[Pixel coordinate grounding data]

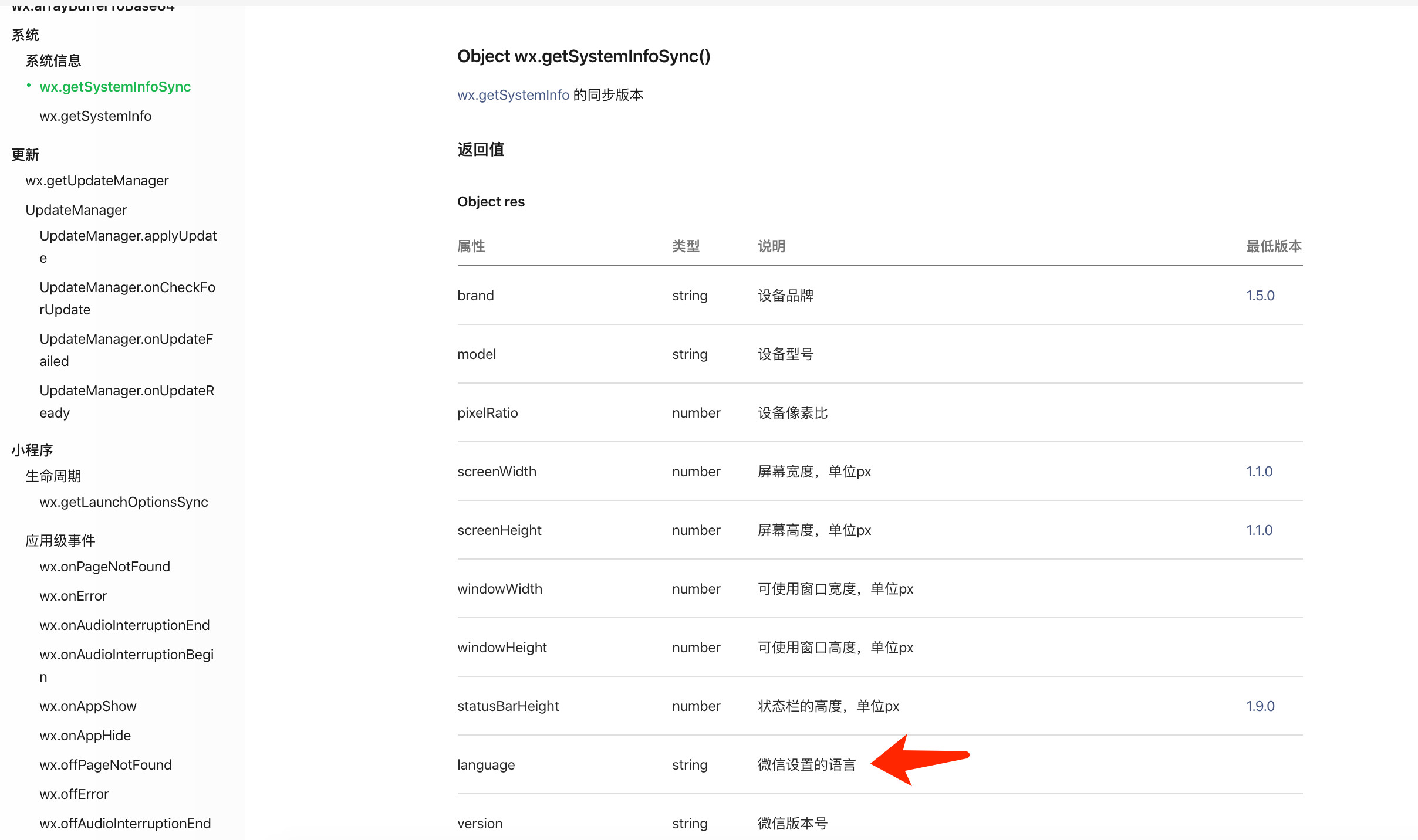Open UpdateManager.onUpdateReady documentation
1418x840 pixels.
(x=127, y=401)
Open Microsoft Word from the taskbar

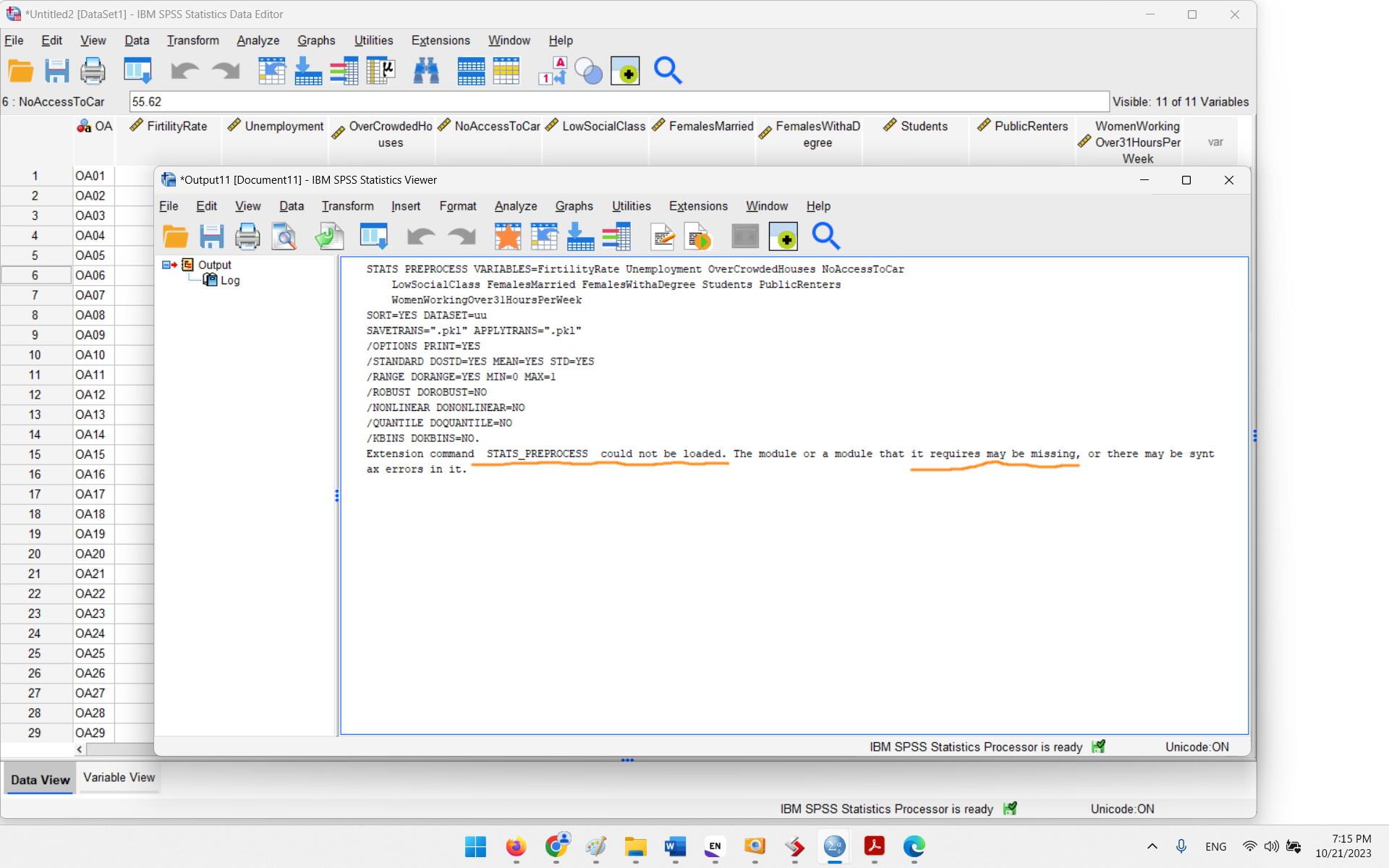[x=674, y=847]
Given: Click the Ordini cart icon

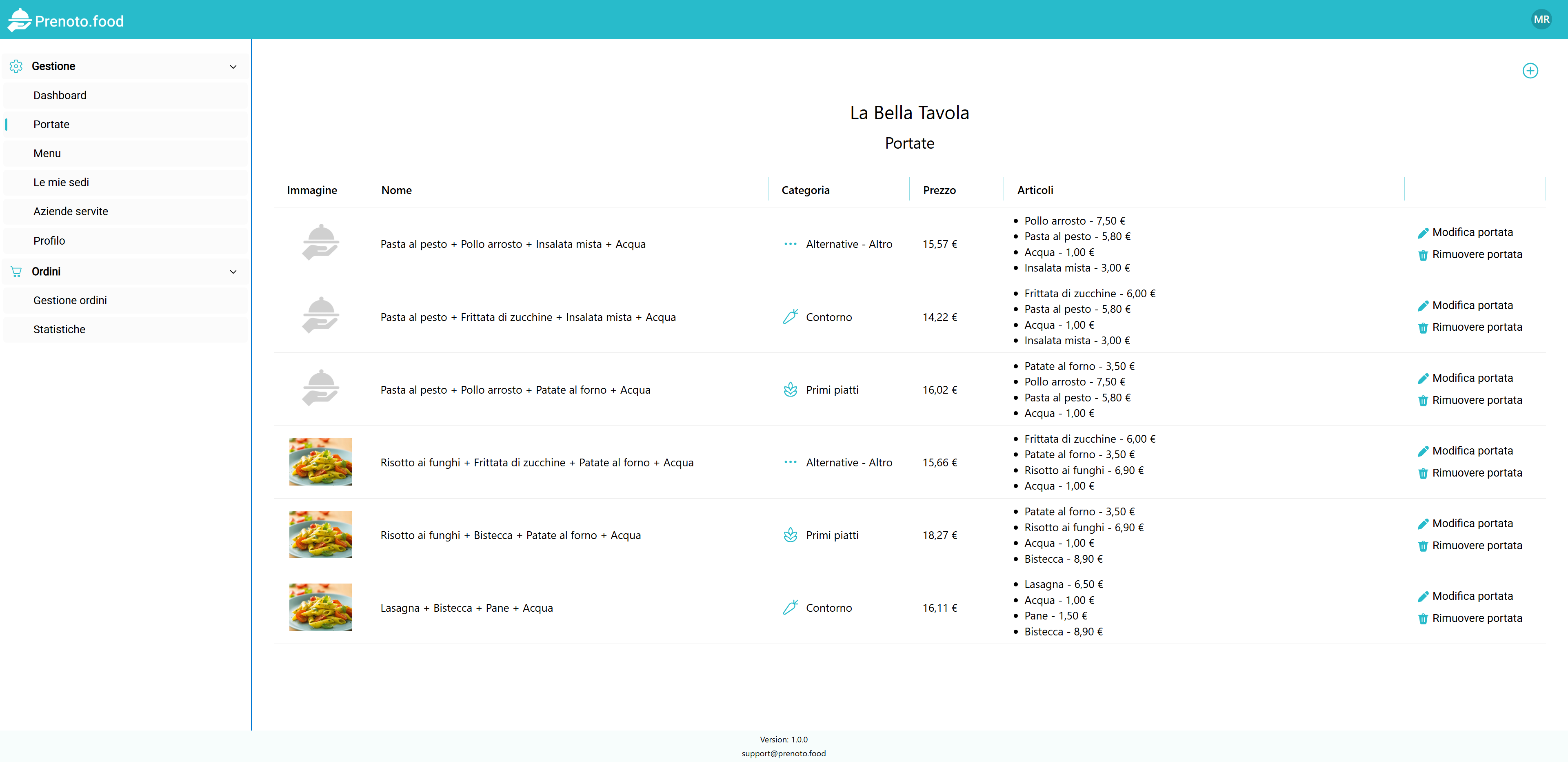Looking at the screenshot, I should [16, 272].
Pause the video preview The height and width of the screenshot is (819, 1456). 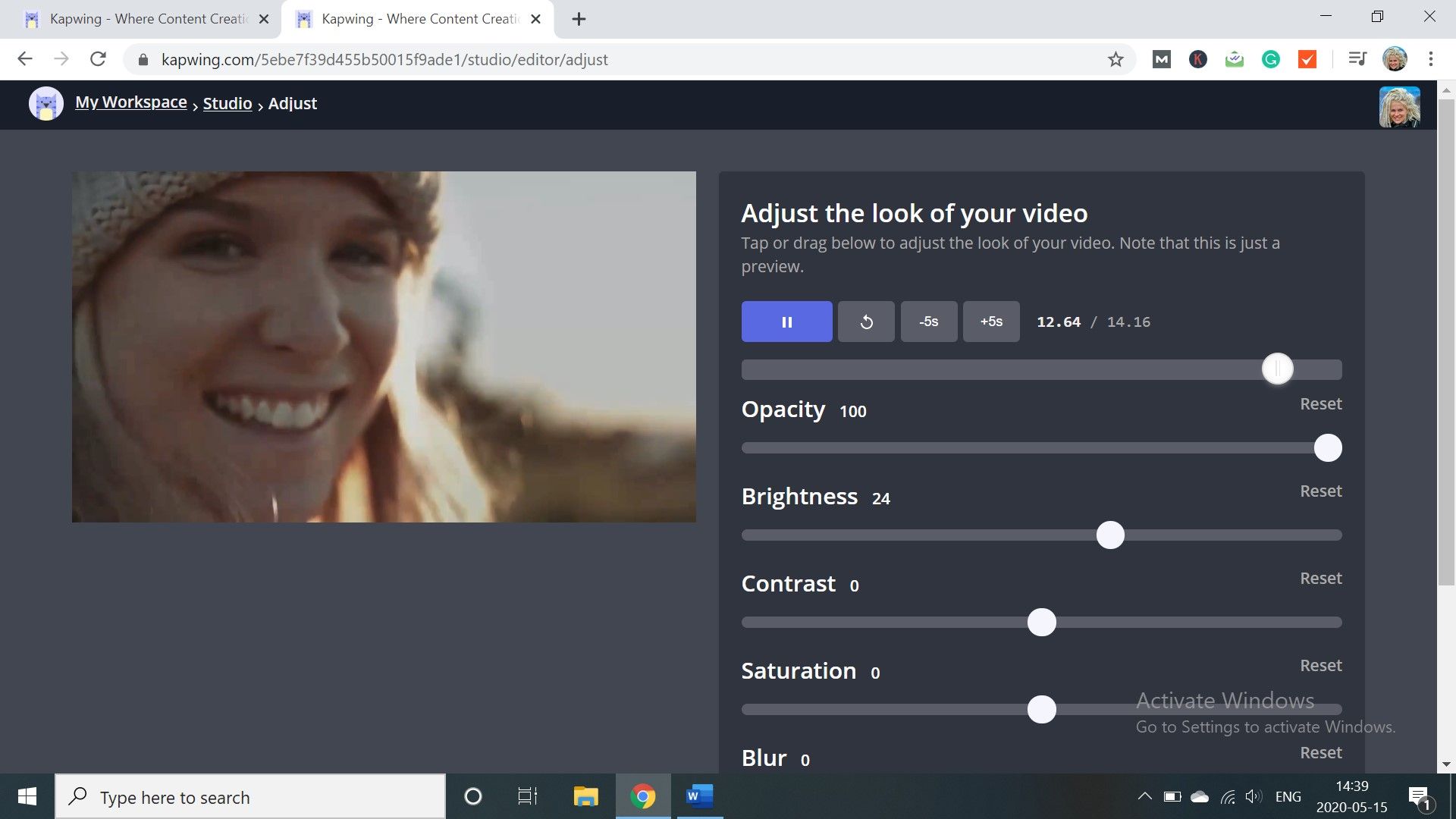point(786,322)
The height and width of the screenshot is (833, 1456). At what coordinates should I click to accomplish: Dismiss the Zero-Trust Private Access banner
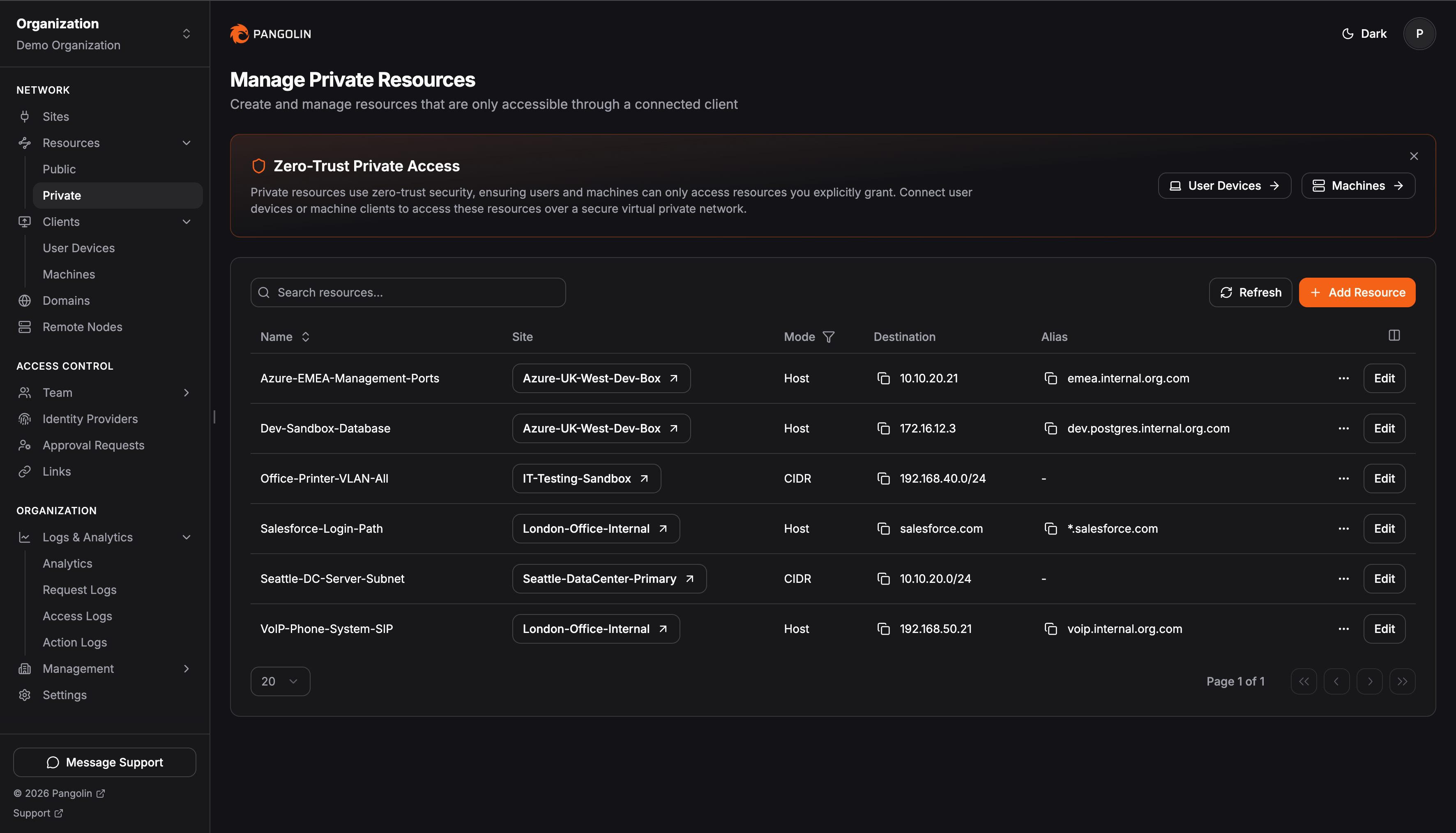click(x=1414, y=156)
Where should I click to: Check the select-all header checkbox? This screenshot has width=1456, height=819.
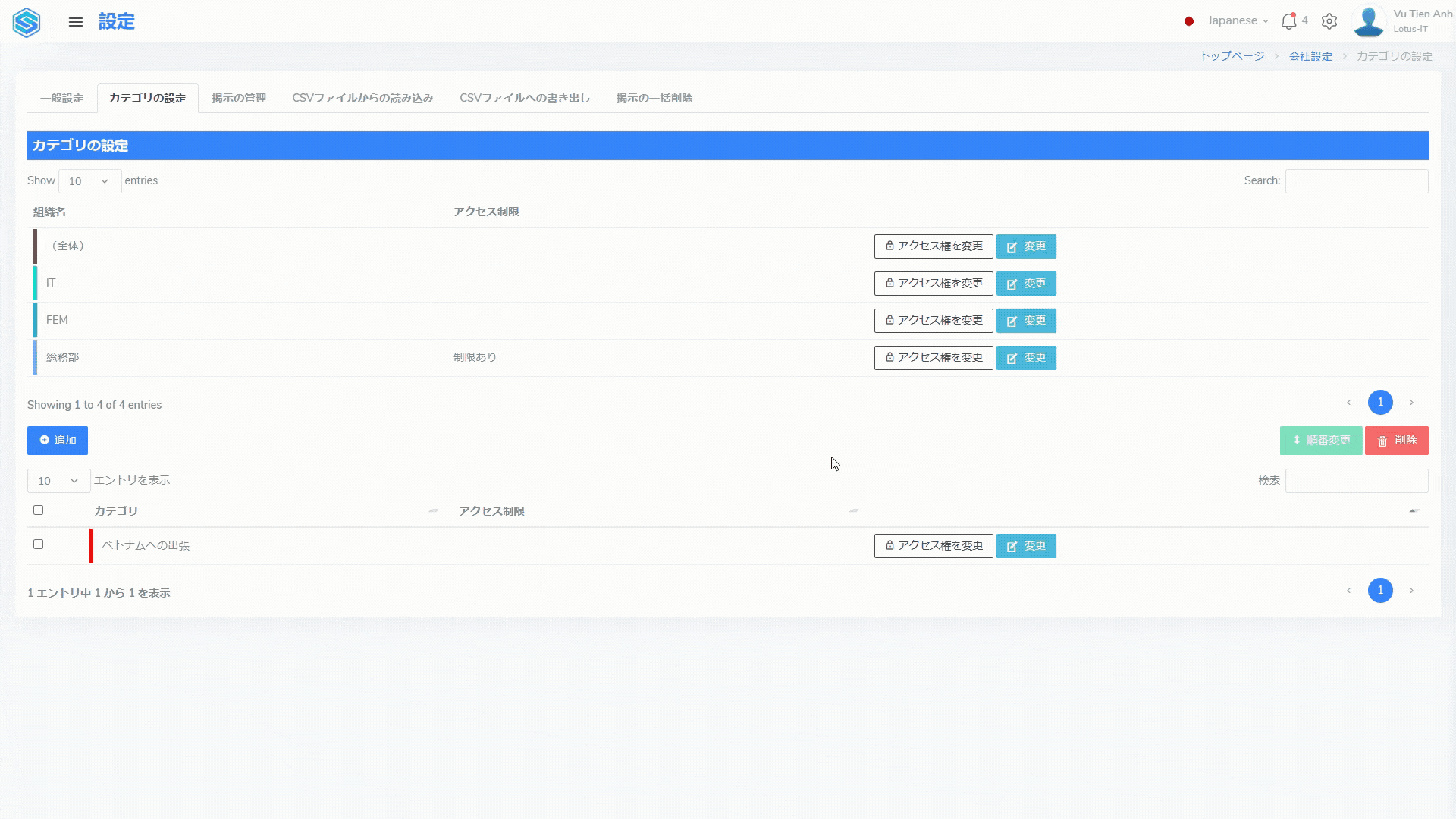click(39, 510)
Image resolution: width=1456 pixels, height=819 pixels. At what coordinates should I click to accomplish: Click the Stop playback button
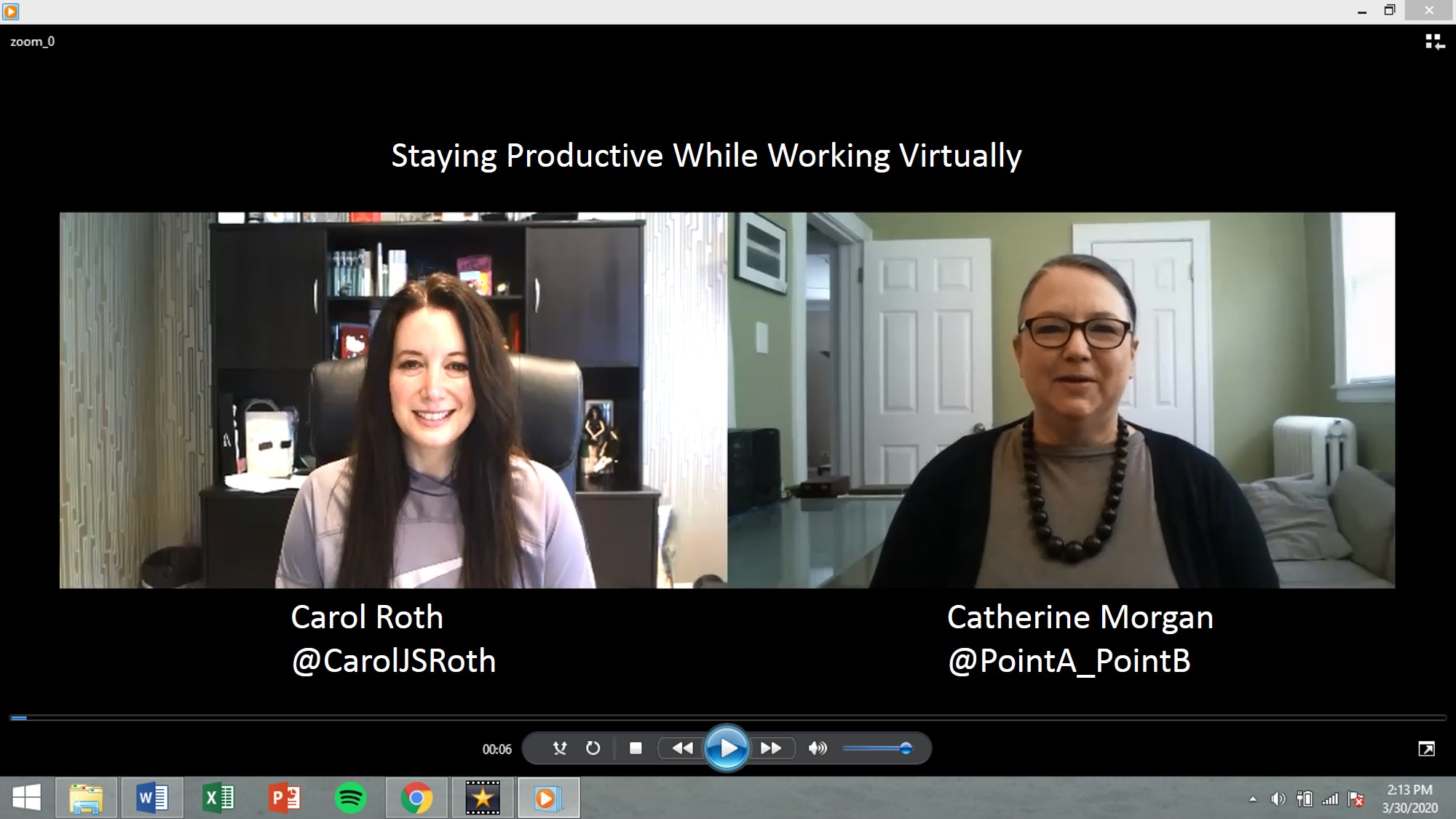[636, 748]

Exercise. A word-for-word copy is required of the lines above from the line with "Image resolution: width=1456" through the last line of the data; no other lines and no pictures belong in it.

Exercise result.
Image resolution: width=1456 pixels, height=819 pixels. At what coordinates should I click to accomplish: Click the Stop playback button
[636, 748]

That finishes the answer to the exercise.